Dedicado especialmente a la compañera Eva Loureiro, experta en policiales.

miércoles, 3 de enero de 2018

Sin retorno








   

                     

     A pesar del frío, abrimos el alto ventanal asomado al horizonte de estrellas, nada hacía presagiar que fuera la última vez, nuestra última vez para todo: para las caricias, para nuestros encuentros fugaces, para algún reproche que otro, para amarnos como solo los desesperados lo hacemos.
     A menudo me sentía alejada de su vida, una tenue sombra en el leve hueco entre dos fechas de su agenda. No, no era fácil vernos, ni siquiera nuestro refugio era un lugar seguro al margen de la prensa.
     —El enemigo acecha —solía decir con una sonrisa.
     Era una noche de luna radiante, parecía que la hubieran colgado adrede delante de nuestros ojos, un aderezo en nuestro encendido escenario.
     —¿Estás seguro de que no ha sido uno de tus hombres quien ha preparado éste cielo?
     Aún estábamos mojados de flujos y sudor, él odiaba que saliera disparada a ducharme. A los dos nos gustaba sentirnos húmedos.
     —Claro que no —contestó por fin —aunque no te lo aseguro, ¿recuerdas aquella vez...?
     Me quedé esperando el final de la frase, en ocasiones usaba en sus discursos largas pausas teatrales, silencios premeditados,un método, una manera de atraer la atención sobre su persona, un foco verbal, sin duda era el genio de la palabra. Le escuchaba hablar medio adormilada, el impulso de su aliento en mi cuello cuando preguntó el ¿recuerdas...?
     Lo que ocurrió después fue tan inesperado como pudiera ser que el cielo, con sus estrellas, meteoritos, cometas, lunas y satélites se derrumbara desde su precario equilibrio hidrostático sobre nuestras cabezas. No hizo falta que me inclinara sobre su pecho para comprobar que ya no le latía el corazón, supe que no estaba a mi lado, lo decía el vacío de los ojos, la ausencia del que habitaba su cuerpo, la boca extremadamente abierta en el último acto aeróbico de su vida. De fondo sonaba el Mesías de Haendel, un hombre enorme que comía por cuatro, su música era física..., me di cuenta de que estaba recitando de manera mecánica sus opiniones sobre sus apreciados clásicos, supongo que para no llenarme de pavor porque un rato antes estábamos follando como locos, como dos furtivos enamorados.
     Puede que ahora crean que lo he matado, dice la historia que siempre es una mujer la que envenena. Encendí la luz de la mesilla y levanté el vaso, ya con el hielo derretido, mirando al trasluz el licor de almendra del que media hora antes bebíamos los dos, una mezcla de sabor extraordinaria, un poco amargo y un poco dulce, como la vida.

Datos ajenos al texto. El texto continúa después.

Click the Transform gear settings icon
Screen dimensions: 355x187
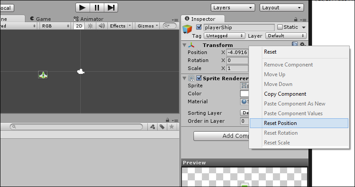coord(303,45)
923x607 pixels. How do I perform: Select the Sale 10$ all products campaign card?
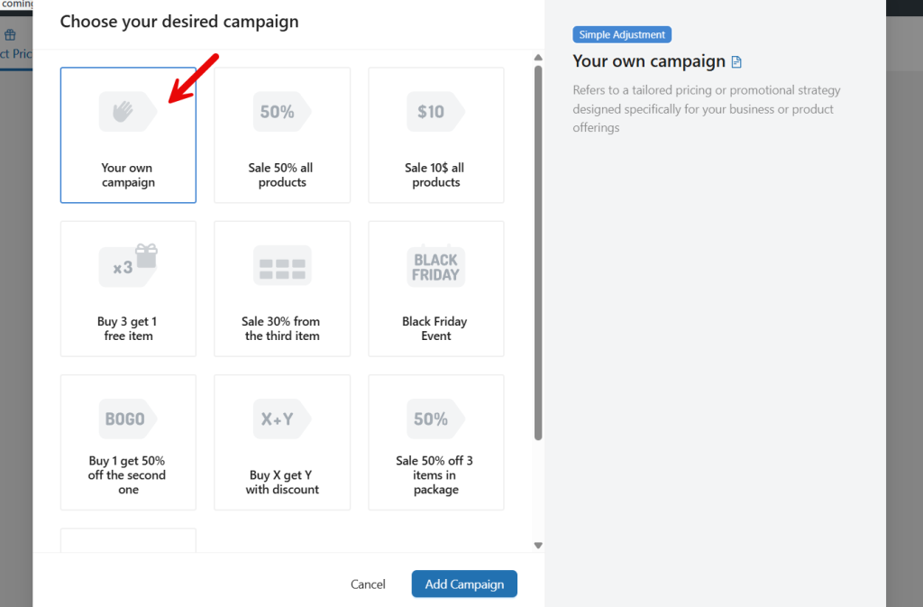(435, 135)
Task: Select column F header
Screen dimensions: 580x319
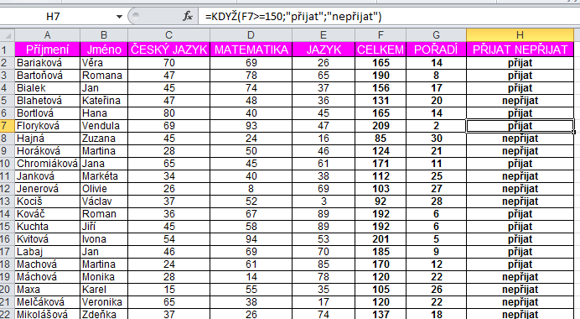Action: 381,35
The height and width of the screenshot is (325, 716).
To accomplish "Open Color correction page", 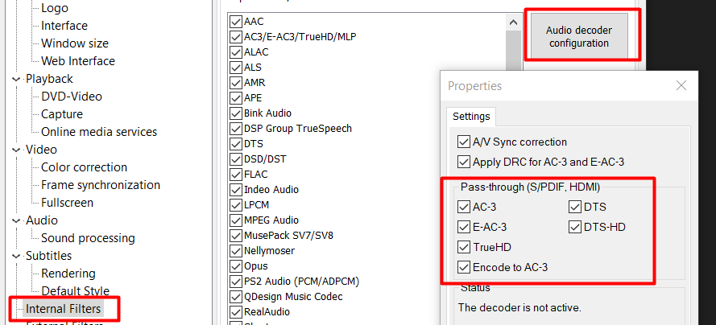I will 84,167.

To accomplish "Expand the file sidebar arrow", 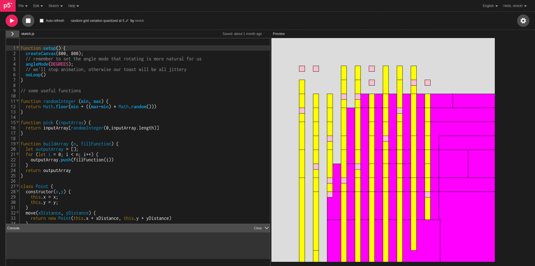I will tap(13, 34).
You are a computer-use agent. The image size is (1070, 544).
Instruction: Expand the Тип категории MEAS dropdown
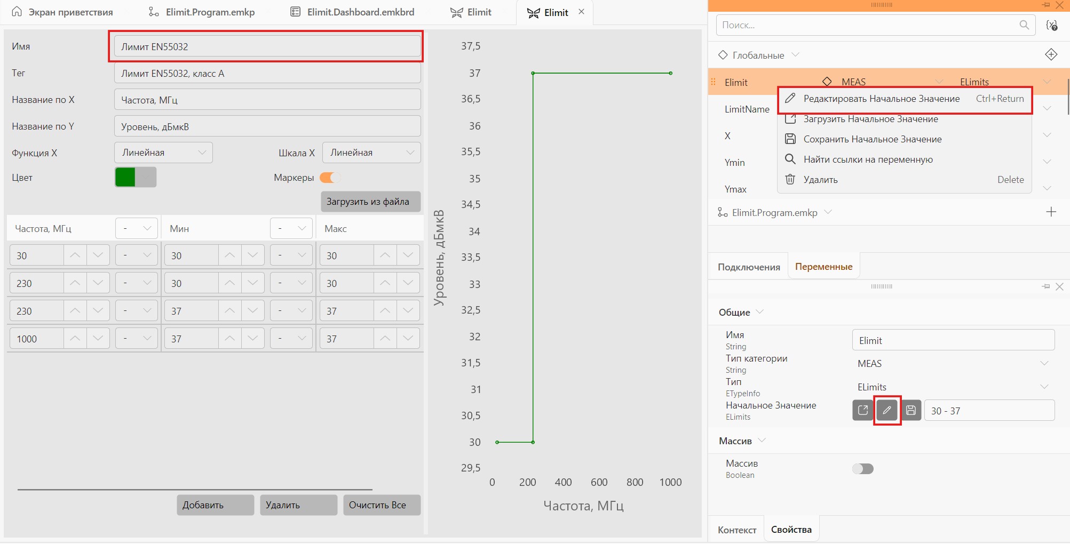(x=953, y=364)
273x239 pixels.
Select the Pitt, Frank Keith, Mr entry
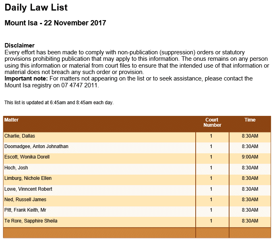(25, 210)
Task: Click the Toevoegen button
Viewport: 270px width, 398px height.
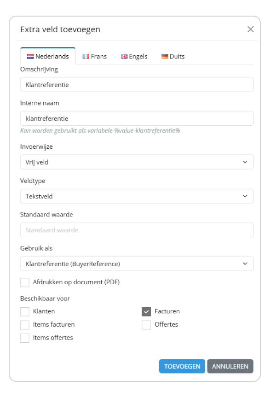Action: [x=182, y=366]
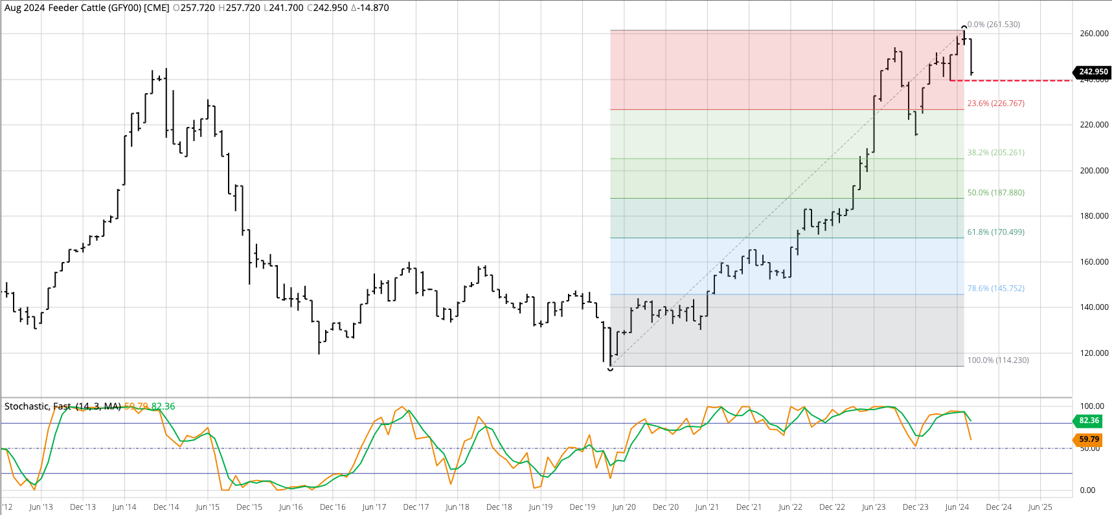
Task: Click the 50.0% (187.880) retracement label
Action: pos(995,193)
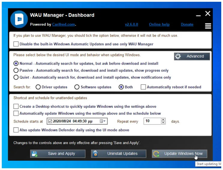Open the schedule date calendar dropdown
Image resolution: width=223 pixels, height=170 pixels.
pyautogui.click(x=103, y=121)
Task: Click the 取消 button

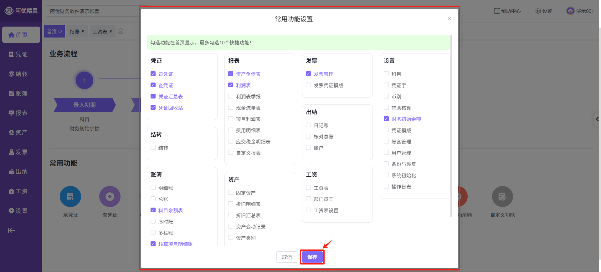Action: coord(287,257)
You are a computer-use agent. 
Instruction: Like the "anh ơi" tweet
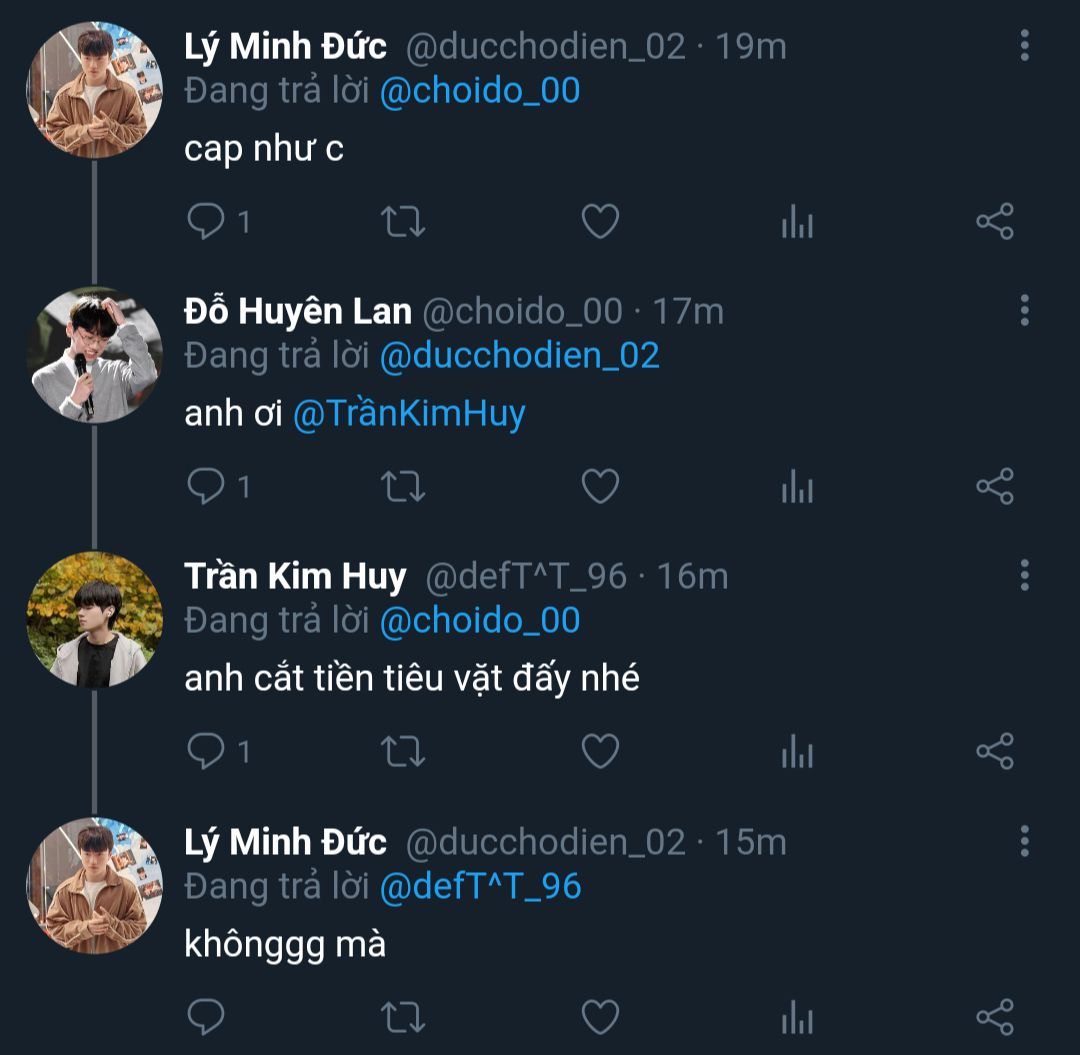600,487
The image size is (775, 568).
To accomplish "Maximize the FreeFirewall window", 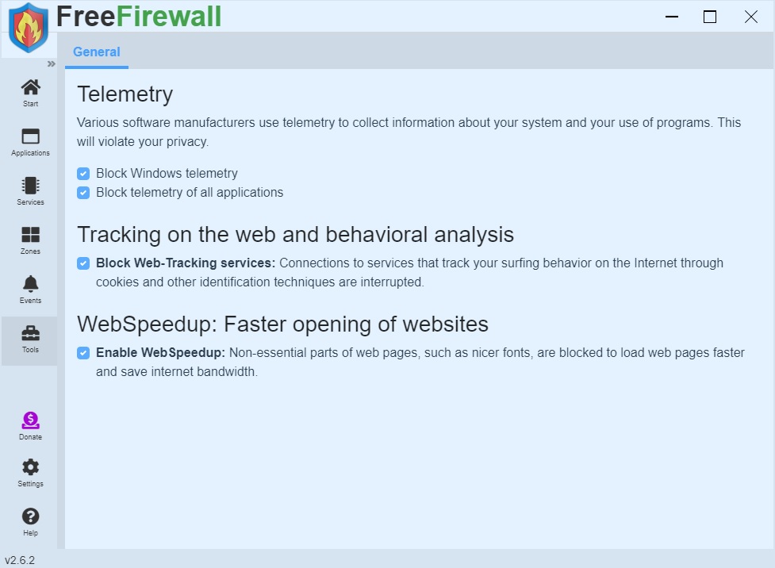I will (710, 17).
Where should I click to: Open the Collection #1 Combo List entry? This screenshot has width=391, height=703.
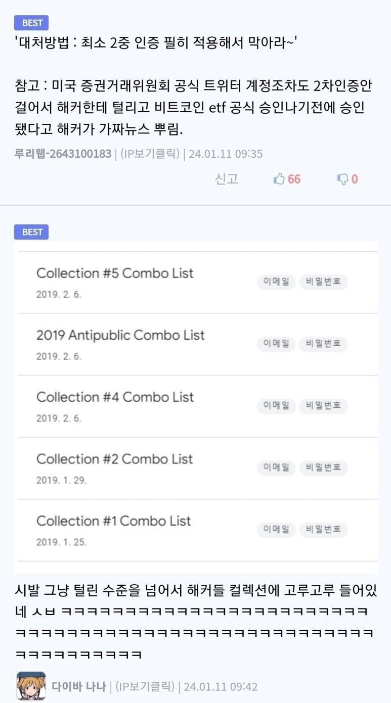(113, 521)
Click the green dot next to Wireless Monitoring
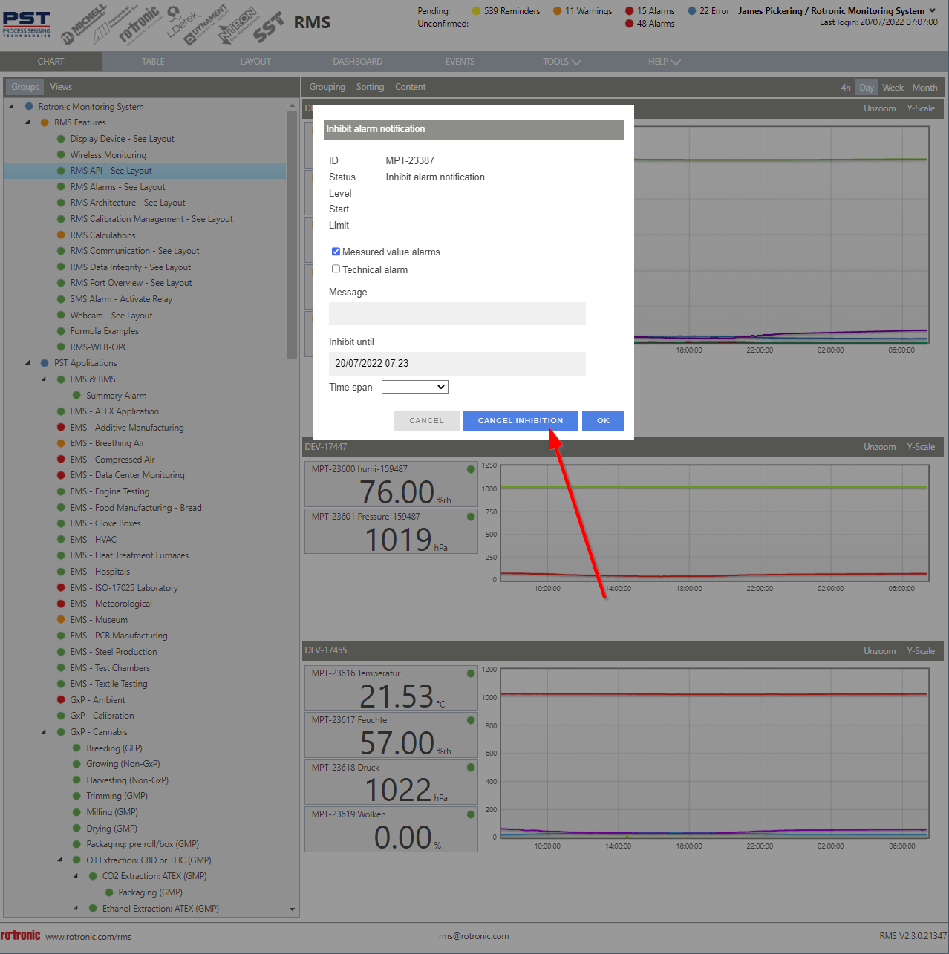This screenshot has height=954, width=949. [61, 155]
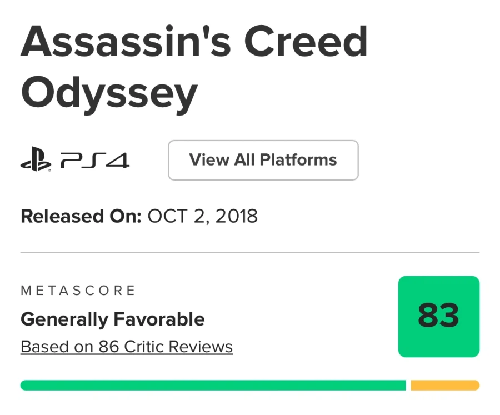Click the word Creed in the title

(306, 43)
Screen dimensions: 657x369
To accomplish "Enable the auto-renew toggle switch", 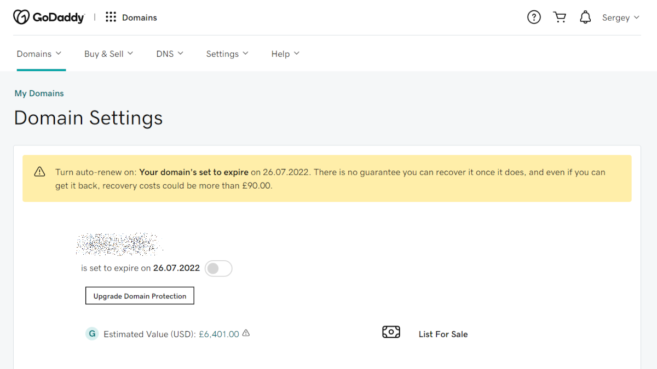I will click(x=218, y=268).
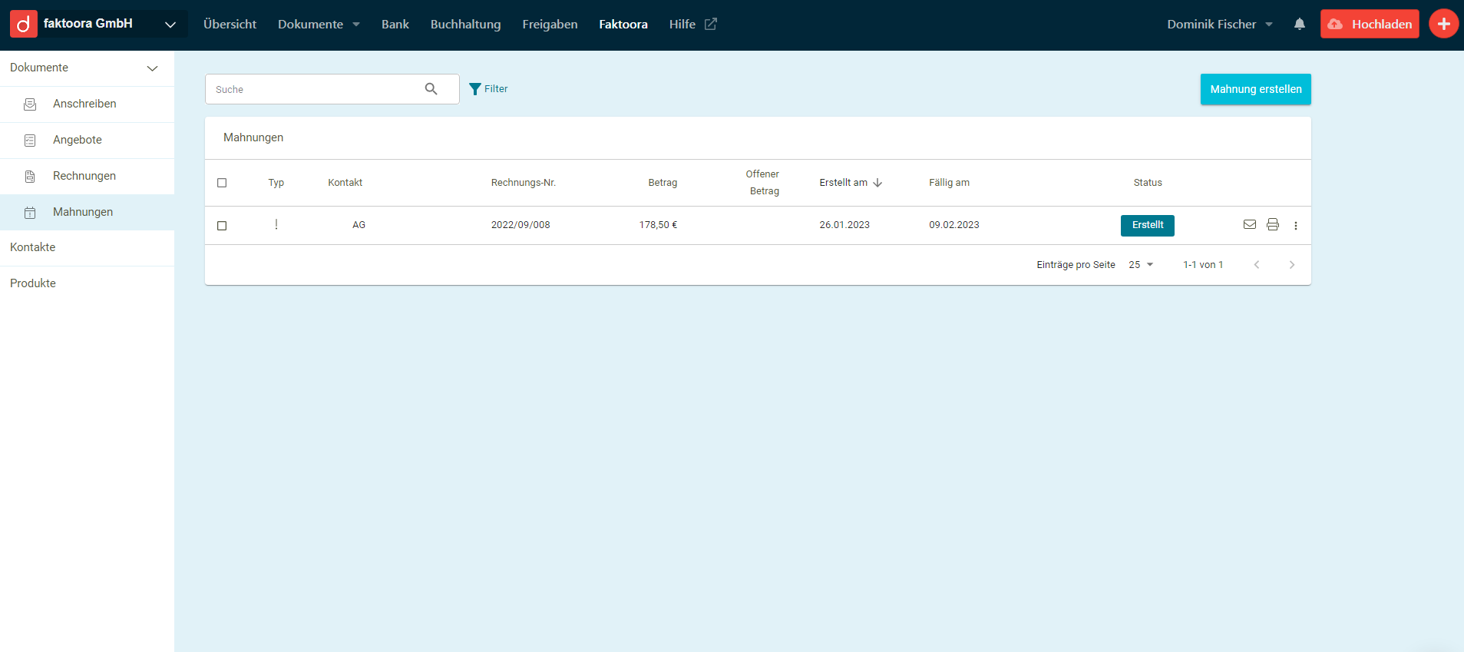Click the printer icon in the reminder row

(x=1272, y=225)
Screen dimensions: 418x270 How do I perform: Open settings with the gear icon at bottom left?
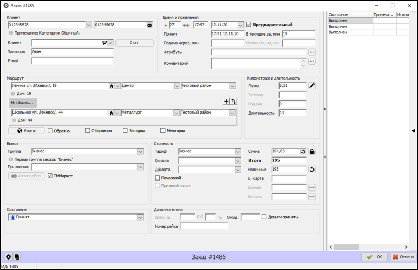[x=8, y=257]
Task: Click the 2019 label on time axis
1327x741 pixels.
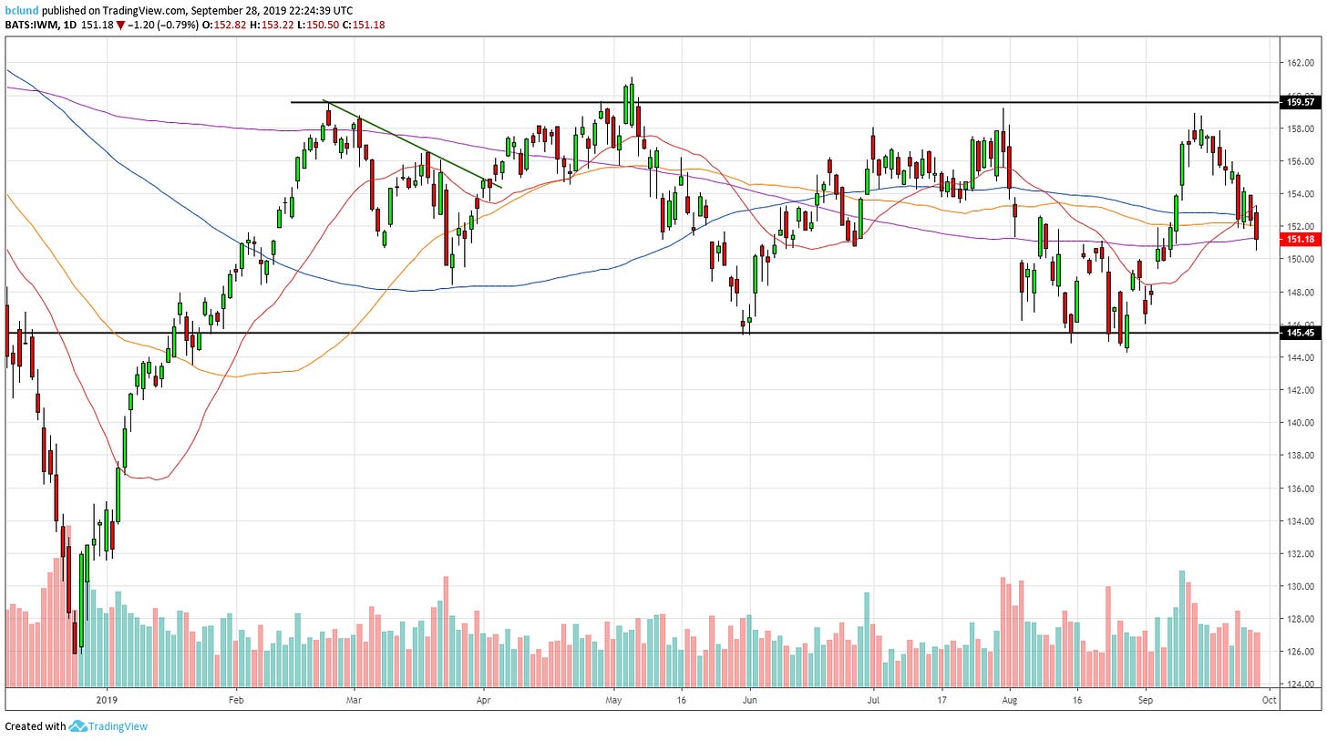Action: click(x=108, y=700)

Apuré lo que quedaba de un trago.
     Llamé por el busca a uno de sus guardaespaldas alojado en la cabaña vecina, tardaron en venir lo justo para encontrarme vestida y enseguida se ocuparon de todo. Ni siquiera pude llorar vencida en la avioneta de vuelta a casa, la cabeza del piloto no se giró ni una sola vez, ni arrebujada en una manta térmica pude dejar de sentir frío, ¡tanto frío!
     En los periódicos de la mañana la noticia de su inestimable pérdida en primera plana, la radio, la televisión, desde todos los medios anunciaron su óbito por un fallo cardiaco mientras descansaba en el refugio familiar junto a su esposa. El entierro, y a pesar de su pública notoriedad, se hizo en el más estricto círculo íntimo.
     Algunas veces me pregunto qué quiso contarme con su inacabada pregunta del recuerdo de un  ayer.
     Nadie debe arrepentirse de mirar el cielo, aunque desde entonces las noches despejadas ya no me parecen tan armoniosas, las estrellas no están colocadas en el firmamento con el único fin de que él y yo las contemplemos, se apagó la luz de mis ojos, que las miren otros, que otros y otras se embelesen con ellas, al fin y al cabo solo son gases, plasmas, fantasmas de lo que antaño fueron.